Since Sunday, the phones at the offices of immigrant rights group SIREN have been ringing nonstop. The agency is also part of the county’s Rapid Response Network, going out to investigate reports of ICE activity in the neighborhoods.
But in many cases, SIREN says, the reports are false.
"It’s really important for community members to not spread something that hasn’t been verified," said Erica Leyva, spokeswoman for Services, Immigrant Rights and Education Network.
Meanwhile, as president of the Alum Rock Business Association, Flores is planning a workshop for local merchants to see how they can legally protect their customers, so they can return to the local shops.
"We want our clients to know that we will do everything possible to protect them," he said.
A coalition of immigrant rights groups called Power, Not Panic Emergency Response Committee has scheduled a rally at noon Wednesday to denounce ICE’s operation as an abuse of power and to mount an emergency response. The rally will take place at ICE’s Northern California headquarters at 630 Sansome St. in San Francisco.
Additional information about the nature of the arrests provided by ICE:
• In Sacramento, a citizen of Mexico, who has criminal convictions for possession of a dangerous weapon, inflicting corporal injury on a spouse, DUI, convicted felon in possession of a firearm, burglary, threatening with intent to terrorize, battery on a police officer and resisting arrest.

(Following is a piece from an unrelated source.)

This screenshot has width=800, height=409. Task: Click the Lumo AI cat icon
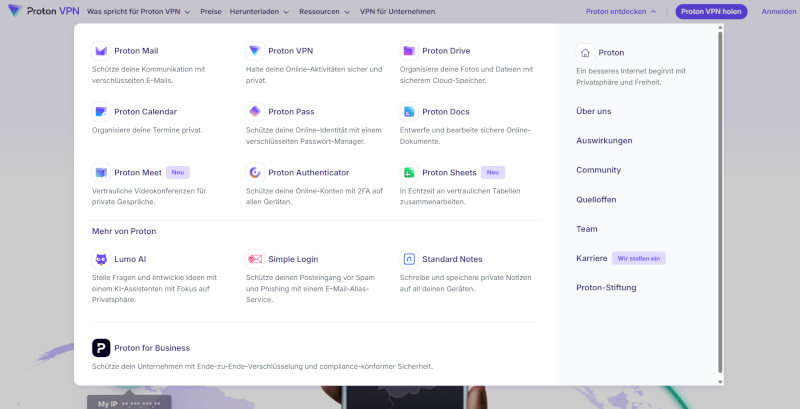click(x=101, y=259)
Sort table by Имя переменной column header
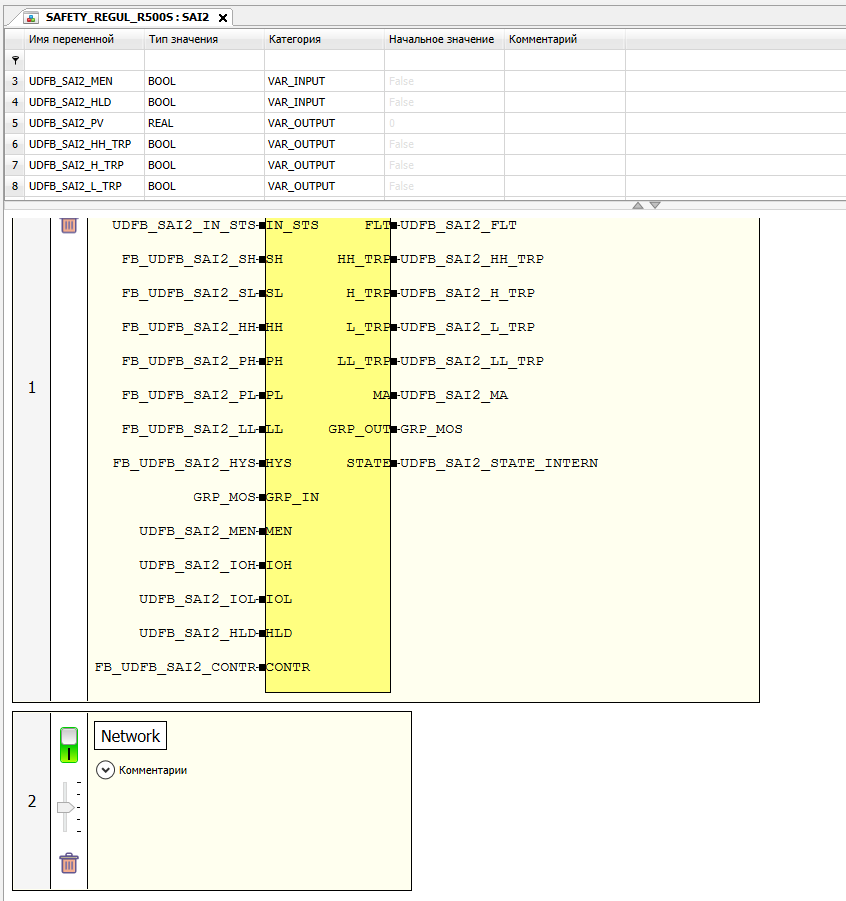The width and height of the screenshot is (846, 901). coord(71,39)

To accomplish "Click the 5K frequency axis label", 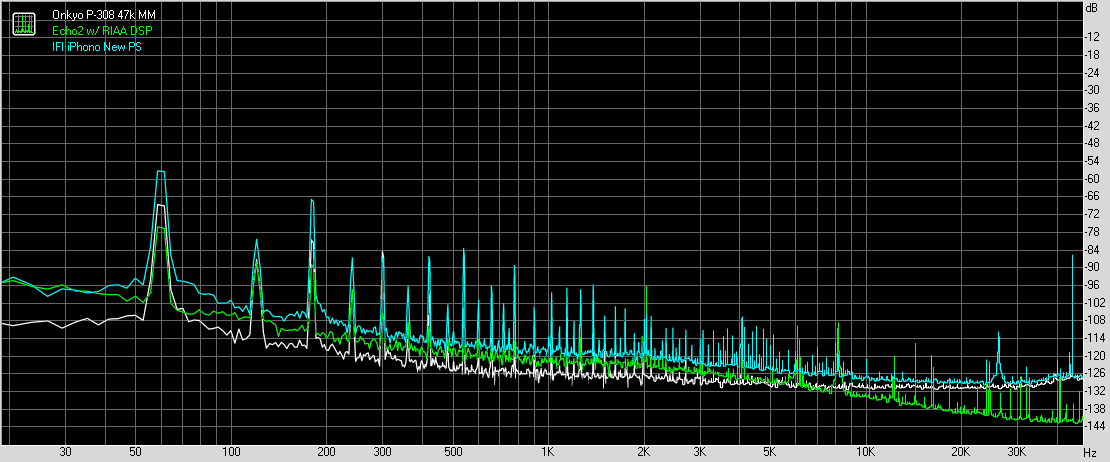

The individual is also a documented Sureños gang member
• In Sacramento, a citizen of Guatemala, who has a criminal conviction for false imprisonment
• In Bay Point, a citizen of Mexico, previously removed by ICE eight times and who has a criminal conviction for assault with a deadly weapon
• In Stockton, a citizen of Mexico, who has a previous criminal conviction for lewd and lascivious acts with a child under 14 years old
• In San Francisco, a citizen of Mexico, who has previous criminal convictions for battery and DUI
Of the targets who remain at large, those believed to be currently living in Oakland include:
• A Honduran citizen who was previously arrested in San Francisco County multiple times for cocaine possession and transport, probation violations and sex with a minor under 16, and;
• A citizen of Mexico who was previously arrested and convicted for carrying a loaded firearm, transportation and sale of narcotics and DUI.
Both have been previously removed from the U.S. on multiple occasions.